BVB-Neuzugang Sabitzer mit klarer Ansage
Die bislang nur drei Neuzugänge wurden erst am Ende vorgestellt, der erste Kontakt von Felix Nmecha mit seiner neuen Heimspielstätte verlief aus Vereinssicht positiv. Freundlicher Applaus für den Neuzugang, dessen Verpflichtung wegen homophober Statements im Internet von Teilen der Fanszene kritisch hinterfragt worden war. Von einem der anderen Neuen gab es eine forsche Kampfansage: Er sei gekommen, „um Titel zu gewinnen“, meinte Marcel Sabitzer, „ich traue der Mannschaft sehr viel zu, das muss unser Anspruch sein.“ Auch dafür gab es wohlwollenden Applaus.
Die eigenen Ambitionen konnte der BVB dann im anschließenden Härtetest vor dem Pflichtspiel-Start untermauern. In Ajax Amsterdam forderte eine Mannschaft die Dortmunder, die mit ihrer Kombinationsstärke auch auf engstem Raum vor allem in den ersten 45 Minuten einige Lücken in der Dortmunder Defensive herausarbeitete.

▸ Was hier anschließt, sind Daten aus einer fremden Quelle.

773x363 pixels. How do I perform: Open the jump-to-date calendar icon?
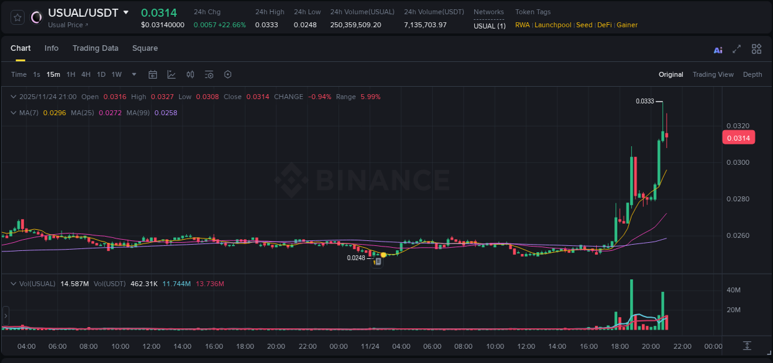tap(153, 74)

Hummels bereitet Brandt-Treffer vor
Bis zum Pokalspiel gegen Regionalliga-Aufsteiger TSV Schott Mainz am Ende der kommenden Woche wird Terzic weiter am defensiven Abstimmungsverhalten feilen müssen. Das 1:1 zur Pause entsprang einer offenen, von beiden Mannschaften mit Tempo geführten ersten Hälfte, in die die Borussia perfekt startete: Mats Hummels stürmte ungewohnt über außen vor, einer seiner typischen Außenrist-Bälle, diesmal scharf und präzise in die Mitte geschlagen, fand Julian Brandt, der mit viel Gefühl vollstreckte.
Am 1:0 (6.) hatte der BVB allerdings nur knapp eine Minute lang Freude. Gleich im Gegenzug fiel der Ausgleich, an dem Hummels erneut beteiligt war. Gegenspieler Brian Brobbey mit zu viel Platz beim Kopfball, auch die Flanke von Steven Bergwijn verteidigte Dortmund durch den zögerlich attackierenden Donyell Malen viel zu luftig.
BVB ohne Adeyemi gegen Ajax
Wie erwartet, schickte Terzic eine Elf ins Rennen, die in weiten Teilen einer möglichen Startelf für den DFB-Pokal geähnelt haben dürfte – allerdings ohne Flügelstürmer Karim Adeyemi, der mit muskulären Problemen aus dem Chelsea-Spiel herausgegangen war. Sein Fehlen soll eine reine Vorsichtsmaßnahme gewesen sein.
In den abwechslungsreichen ersten 45 Minuten gab es auf beiden Seiten weitere Chancen – mit der klar größeren Zahl auf Seiten der Borussia, die ihre stärksten Aktionen immer dann hatte, wenn es schnell und schnörkellos nach vorne ging. Allein Marco Reus (15., 43.) scheiterte zwei Mal aussichtsreich, auch ein Hummels-Kopfball und ein Schuss von Sebastien Haller (36.) fanden nicht ihr Ziel.
BVB legt im zweiten Durchgang zu
Nur einen Wechsel nahm Terzic zur Pause vor, das zeigte auch, dass der Ernstfall näher rückt. Die Hereinnahme von Nmecha für Reus erwies sich als gelungener Schachzug. Innerhalb von sechs Minuten stellte der Neuzugang jeweils mit einem überlegten Abschluss nach Vorarbeit von Haller (54.) und Bensebaini (60.) auf 3:1.

Bemerkenswert: Der Jetlag – 72 Stunden nach der Rückkehr aus den USA – war bei Dortmund kein Thema, der BVB war die Mannschaft, die in den zweiten 45 Minuten kräftemäßig noch zulegen konnte. Die Generalprobe verlief vielversprechend, auch wenn Bergwijns von Meyer vereitelte Großchance (72.) und der Kopfball-Aufsetzer von Medic (75.) aufzeigten, dass defensiv bei der Borussia noch nicht alles stimmig war. Auch gegen Brobbey bewies Dortmunds Ersatzkeeper Nervenstärke im Eins-gegen-Eins (80.).